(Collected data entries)
....................

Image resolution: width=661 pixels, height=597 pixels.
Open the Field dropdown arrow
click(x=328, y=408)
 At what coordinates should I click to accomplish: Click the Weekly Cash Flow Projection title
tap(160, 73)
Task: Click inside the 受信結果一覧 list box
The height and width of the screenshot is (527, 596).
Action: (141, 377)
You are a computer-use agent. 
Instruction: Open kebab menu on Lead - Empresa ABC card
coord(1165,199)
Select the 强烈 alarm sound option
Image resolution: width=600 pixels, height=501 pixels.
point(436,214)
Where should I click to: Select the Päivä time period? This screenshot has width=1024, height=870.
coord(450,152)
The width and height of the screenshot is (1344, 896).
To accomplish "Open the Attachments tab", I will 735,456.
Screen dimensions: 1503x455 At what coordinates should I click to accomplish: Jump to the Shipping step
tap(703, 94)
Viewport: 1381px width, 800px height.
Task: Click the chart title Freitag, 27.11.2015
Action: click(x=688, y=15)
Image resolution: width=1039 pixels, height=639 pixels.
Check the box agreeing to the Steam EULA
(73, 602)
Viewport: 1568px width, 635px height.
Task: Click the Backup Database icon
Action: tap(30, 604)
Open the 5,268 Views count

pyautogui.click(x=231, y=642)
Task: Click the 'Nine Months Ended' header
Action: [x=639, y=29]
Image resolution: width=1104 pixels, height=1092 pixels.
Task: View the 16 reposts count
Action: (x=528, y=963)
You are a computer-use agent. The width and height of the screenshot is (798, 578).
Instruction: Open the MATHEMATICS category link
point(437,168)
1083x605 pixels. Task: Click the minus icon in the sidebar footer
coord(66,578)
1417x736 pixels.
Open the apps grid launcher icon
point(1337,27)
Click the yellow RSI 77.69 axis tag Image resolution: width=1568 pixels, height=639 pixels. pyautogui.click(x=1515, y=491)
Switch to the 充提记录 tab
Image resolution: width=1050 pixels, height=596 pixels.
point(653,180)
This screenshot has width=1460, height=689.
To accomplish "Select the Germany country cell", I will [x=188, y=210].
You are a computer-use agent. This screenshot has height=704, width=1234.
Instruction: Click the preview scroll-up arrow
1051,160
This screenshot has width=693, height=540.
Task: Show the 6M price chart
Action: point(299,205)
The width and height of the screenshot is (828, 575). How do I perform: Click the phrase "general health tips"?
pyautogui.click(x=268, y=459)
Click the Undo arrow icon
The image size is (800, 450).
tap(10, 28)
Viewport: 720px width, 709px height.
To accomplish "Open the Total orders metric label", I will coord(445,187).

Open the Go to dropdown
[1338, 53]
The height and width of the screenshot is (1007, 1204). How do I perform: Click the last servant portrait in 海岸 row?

....................

Write down the entries above again. Copy them word for word.

Image resolution: width=661 pixels, height=597 pixels.
Open the Field dropdown arrow
click(x=328, y=408)
 At what coordinates should I click to accomplish: Click the Weekly Cash Flow Projection title
tap(160, 73)
Task: Click inside the 受信結果一覧 list box
The height and width of the screenshot is (527, 596).
Action: (141, 377)
You are a computer-use agent. 
Instruction: Open kebab menu on Lead - Empresa ABC card
coord(1165,199)
Select the 强烈 alarm sound option
Image resolution: width=600 pixels, height=501 pixels.
point(436,214)
Where should I click to: Select the Päivä time period? This screenshot has width=1024, height=870.
coord(450,152)
The width and height of the screenshot is (1344, 896).
To accomplish "Open the Attachments tab", I will 735,456.
Screen dimensions: 1503x455 At what coordinates should I click to accomplish: Jump to the Shipping step
tap(703, 94)
Viewport: 1381px width, 800px height.
Task: Click the chart title Freitag, 27.11.2015
Action: click(x=688, y=15)
Image resolution: width=1039 pixels, height=639 pixels.
Check the box agreeing to the Steam EULA
(73, 602)
Viewport: 1568px width, 635px height.
Task: Click the Backup Database icon
Action: tap(30, 604)
Open the 5,268 Views count

pyautogui.click(x=231, y=642)
Task: Click the 'Nine Months Ended' header
Action: [x=639, y=29]
Image resolution: width=1104 pixels, height=1092 pixels.
Task: View the 16 reposts count
Action: (x=528, y=963)
You are a computer-use agent. The width and height of the screenshot is (798, 578).
Instruction: Open the MATHEMATICS category link
point(437,168)
1083x605 pixels. Task: Click the minus icon in the sidebar footer
coord(66,578)
1417x736 pixels.
Open the apps grid launcher icon
point(1337,27)
Click the yellow RSI 77.69 axis tag Image resolution: width=1568 pixels, height=639 pixels. pyautogui.click(x=1515, y=491)
Switch to the 充提记录 tab
Image resolution: width=1050 pixels, height=596 pixels.
point(653,180)
This screenshot has width=1460, height=689.
To accomplish "Select the Germany country cell", I will [x=188, y=210].
You are a computer-use agent. This screenshot has height=704, width=1234.
Instruction: Click the preview scroll-up arrow
1051,160
This screenshot has width=693, height=540.
Task: Show the 6M price chart
Action: point(299,205)
The width and height of the screenshot is (828, 575). How do I perform: Click the phrase "general health tips"?
pyautogui.click(x=268, y=459)
Click the Undo arrow icon
The image size is (800, 450).
tap(10, 28)
Viewport: 720px width, 709px height.
To accomplish "Open the Total orders metric label", I will coord(445,187).

Open the Go to dropdown
[1338, 53]
The height and width of the screenshot is (1007, 1204). How do I perform: Click the last servant portrait in 海岸 row?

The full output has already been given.